Structures for growing have been used for many years. Such structures include greenhouses, glasshouses, so-called poly tunnels and similar. In broad terms these structures comprise a skeletal frame within which glass or plastic sheet or panels are secured. The glass or plastic sheet or panel essentially allow transmission of UV light and capture of warmth such that plant growth and fruiting is promoted.

More recently, use of ethylene tetrafluoroethylene (ETFE) plastic sheets has been used due to its reliance, strength and weight which put less stress on the skeletal frame. An issue relates to installation of this film directly, particularly as a retrofit for existing glass sheet or panel installation. Although this would have advantages in terms of performance of the structure for growing purposes in terms of heat retention along with light transfer. The panels must be robust and allow installation with limited training whilst being light enough for transport and manipulation. The panels need to be relatively simple to form and cost effective less avoiding problems with condensation which might inhibit UV light transfer.

A prior UK Patent GB2468915 describes an architectural glazed panel in which a plastics film is stretched over a frame but generally is of much greater dimensions In accordance with aspects of the present invention, there is provided a panel of a structure as described in claim 1 below and with additional or alternative features as described in the dependent claims thereto.

An embodiment of aspects of the present invention is described with reference to the following accompanying drawings in which;

FIG. 1 is a schematic plan view of a panel; and,

FIG. 2 is a schematic cross-section along the line X-X depicted in FIG. 1.

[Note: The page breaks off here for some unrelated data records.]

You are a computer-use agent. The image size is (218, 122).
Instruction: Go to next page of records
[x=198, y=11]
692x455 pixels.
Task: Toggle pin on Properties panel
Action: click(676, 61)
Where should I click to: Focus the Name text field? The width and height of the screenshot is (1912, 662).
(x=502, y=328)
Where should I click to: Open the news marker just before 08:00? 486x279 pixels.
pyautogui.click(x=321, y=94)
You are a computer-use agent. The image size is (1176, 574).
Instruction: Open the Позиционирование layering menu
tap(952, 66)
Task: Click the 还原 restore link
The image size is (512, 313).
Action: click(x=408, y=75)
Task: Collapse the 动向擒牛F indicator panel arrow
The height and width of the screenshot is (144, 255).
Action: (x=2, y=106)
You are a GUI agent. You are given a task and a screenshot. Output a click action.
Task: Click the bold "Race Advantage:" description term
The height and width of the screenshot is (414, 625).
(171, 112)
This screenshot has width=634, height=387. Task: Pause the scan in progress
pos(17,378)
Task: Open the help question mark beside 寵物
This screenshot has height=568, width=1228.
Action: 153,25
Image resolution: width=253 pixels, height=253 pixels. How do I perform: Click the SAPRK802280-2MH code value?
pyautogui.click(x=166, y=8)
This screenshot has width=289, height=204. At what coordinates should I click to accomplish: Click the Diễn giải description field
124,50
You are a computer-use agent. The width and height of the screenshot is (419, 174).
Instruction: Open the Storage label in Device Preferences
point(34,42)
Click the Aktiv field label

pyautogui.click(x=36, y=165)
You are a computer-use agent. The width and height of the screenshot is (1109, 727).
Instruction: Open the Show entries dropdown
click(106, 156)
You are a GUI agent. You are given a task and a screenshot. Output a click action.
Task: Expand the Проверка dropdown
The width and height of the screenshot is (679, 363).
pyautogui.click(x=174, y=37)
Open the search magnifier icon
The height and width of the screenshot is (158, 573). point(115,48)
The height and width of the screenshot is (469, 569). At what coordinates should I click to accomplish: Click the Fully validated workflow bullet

In accordance with aspects of the present invention, and as shown in the drawings, a panel 1 is used as a lightweight insulated glazing cassette which in use can typically replace a glazing panel or be used in its stead in original structures. The panel 1 comprises a rigid frame 2 of generally hollow sections over which two layers of lightweight glazing ETFE film or foil 3a, 3b is tensioned, one to the external face 4 and one to the internal face 5 of the frame 2. The frame 2 has an inner gasket/tape 6 and an outer gasket/tape 7 in use to form a seal within the frame 2 and with an aperture (not shown) in a greenhouse or similar structure within which the panel 1 is be secured.

The frame 2 also generally includes a desiccant 8 to absorb moisture such that an inner void 9 of the frame 2 does not fog and so adversely affect the performance of the panel 1 in an agricultural structure for growing such as a greenhouse.

The frame 2 features no mechanical fixings, and is intended to be constructed either from push fit connections or fully welded or bonded together. The lack of presence of mechanical fixings reduces the opportunity for uneven/sharp edges being present in the frame 2 that could damage the glazing foil 3. The frame 2 will be formed from metal and/or plastics materials including steel and aluminium with rounded edges and corners to resist fraying. The corners are also rounded to inhibit puncture along sharp edges. The frame sections are hollow to reduce weight and may have a rectangular, round or oval cross-section.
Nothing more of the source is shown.